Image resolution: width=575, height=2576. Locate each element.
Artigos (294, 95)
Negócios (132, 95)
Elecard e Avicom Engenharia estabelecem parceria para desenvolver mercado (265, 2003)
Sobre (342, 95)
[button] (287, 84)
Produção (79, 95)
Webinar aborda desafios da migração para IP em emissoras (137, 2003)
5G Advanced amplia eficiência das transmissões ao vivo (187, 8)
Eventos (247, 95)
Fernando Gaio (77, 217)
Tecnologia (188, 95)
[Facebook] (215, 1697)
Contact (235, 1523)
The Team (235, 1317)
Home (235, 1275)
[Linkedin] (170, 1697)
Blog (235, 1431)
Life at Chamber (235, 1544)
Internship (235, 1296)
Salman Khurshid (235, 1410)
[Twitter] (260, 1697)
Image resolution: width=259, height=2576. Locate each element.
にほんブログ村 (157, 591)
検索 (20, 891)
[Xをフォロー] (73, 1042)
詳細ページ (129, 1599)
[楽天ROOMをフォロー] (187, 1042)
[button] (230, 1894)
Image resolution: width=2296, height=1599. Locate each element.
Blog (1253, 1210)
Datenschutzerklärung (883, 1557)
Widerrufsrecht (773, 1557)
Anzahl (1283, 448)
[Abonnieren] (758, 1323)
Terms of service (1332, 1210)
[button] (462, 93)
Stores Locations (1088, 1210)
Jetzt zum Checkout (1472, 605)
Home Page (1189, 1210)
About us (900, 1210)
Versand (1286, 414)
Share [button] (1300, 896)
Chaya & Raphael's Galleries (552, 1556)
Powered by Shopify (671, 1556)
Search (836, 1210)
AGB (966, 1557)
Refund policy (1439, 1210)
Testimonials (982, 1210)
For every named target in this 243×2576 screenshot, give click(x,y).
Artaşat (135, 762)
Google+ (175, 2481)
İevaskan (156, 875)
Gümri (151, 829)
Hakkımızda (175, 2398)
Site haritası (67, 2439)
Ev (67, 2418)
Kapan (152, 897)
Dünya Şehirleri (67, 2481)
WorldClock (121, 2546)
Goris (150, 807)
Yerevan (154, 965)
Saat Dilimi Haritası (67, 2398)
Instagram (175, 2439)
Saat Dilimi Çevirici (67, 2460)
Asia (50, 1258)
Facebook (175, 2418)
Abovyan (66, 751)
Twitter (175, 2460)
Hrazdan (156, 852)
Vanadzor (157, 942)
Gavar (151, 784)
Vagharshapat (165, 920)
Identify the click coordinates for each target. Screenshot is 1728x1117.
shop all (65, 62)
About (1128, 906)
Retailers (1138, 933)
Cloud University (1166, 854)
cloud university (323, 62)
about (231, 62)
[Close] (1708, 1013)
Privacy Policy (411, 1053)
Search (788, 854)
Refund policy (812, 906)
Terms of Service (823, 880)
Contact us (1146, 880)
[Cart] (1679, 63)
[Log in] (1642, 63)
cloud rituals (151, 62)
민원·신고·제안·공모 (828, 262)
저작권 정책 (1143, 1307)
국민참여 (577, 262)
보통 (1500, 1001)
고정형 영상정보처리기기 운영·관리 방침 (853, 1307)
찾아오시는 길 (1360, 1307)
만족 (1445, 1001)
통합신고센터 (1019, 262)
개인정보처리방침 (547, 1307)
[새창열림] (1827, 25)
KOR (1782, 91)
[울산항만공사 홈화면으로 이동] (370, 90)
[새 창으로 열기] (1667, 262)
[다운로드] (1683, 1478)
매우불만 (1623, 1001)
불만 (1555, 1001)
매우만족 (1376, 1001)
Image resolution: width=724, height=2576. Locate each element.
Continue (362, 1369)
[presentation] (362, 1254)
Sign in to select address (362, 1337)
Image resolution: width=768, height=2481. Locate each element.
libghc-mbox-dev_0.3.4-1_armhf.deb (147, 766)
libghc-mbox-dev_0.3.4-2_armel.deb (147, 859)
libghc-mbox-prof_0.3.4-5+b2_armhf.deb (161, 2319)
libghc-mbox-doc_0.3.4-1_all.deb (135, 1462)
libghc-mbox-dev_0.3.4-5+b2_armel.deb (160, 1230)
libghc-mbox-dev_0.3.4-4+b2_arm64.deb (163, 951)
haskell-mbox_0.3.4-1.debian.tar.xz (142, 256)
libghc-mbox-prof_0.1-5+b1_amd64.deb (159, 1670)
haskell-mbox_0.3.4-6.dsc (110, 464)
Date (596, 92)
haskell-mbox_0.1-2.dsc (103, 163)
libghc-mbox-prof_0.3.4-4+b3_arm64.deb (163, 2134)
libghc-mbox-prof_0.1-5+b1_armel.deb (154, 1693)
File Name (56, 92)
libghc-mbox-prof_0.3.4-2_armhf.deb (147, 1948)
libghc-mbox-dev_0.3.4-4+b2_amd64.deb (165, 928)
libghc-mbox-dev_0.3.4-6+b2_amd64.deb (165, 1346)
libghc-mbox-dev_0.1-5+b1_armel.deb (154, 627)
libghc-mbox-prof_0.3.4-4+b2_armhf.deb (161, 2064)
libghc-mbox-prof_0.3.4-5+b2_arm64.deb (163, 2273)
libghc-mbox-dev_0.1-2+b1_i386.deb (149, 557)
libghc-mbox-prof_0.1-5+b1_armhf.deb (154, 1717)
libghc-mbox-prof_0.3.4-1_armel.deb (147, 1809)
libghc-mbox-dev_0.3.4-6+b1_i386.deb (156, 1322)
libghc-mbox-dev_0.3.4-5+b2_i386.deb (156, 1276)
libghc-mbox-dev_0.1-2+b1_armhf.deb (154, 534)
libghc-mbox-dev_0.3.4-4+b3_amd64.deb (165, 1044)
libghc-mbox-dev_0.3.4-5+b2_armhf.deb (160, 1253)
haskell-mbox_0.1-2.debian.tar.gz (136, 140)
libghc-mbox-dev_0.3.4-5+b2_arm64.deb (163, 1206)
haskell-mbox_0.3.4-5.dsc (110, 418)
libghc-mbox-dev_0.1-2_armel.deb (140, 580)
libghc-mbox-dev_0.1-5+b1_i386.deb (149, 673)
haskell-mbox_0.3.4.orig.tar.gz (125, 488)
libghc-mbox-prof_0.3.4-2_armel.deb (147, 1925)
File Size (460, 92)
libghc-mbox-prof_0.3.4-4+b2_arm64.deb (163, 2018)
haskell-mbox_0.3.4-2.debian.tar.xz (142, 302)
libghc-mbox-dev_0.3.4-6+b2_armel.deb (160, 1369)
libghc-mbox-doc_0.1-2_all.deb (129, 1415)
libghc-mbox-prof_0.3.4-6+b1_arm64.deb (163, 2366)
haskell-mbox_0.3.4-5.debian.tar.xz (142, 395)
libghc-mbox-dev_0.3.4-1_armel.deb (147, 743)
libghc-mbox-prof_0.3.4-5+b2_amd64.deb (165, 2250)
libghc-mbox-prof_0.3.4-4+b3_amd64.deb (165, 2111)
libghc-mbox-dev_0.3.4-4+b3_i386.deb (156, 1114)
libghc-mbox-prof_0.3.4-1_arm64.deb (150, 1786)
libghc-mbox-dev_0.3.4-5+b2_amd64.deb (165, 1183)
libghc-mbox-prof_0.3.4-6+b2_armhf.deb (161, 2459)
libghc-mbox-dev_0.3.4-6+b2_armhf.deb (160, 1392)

• **TASK**:
Scan the records above, then copy out each line that mentions "Locate".

• **RESULT OF THE EXERCISE**:
Image resolution: width=575, height=2576. Locate each element.
Image resolution: width=259, height=2576. Locate each element.
Image resolution: width=2296, height=1599. Locate each element.
Image resolution: width=724, height=2576. Locate each element.
Image resolution: width=768, height=2481. Locate each element.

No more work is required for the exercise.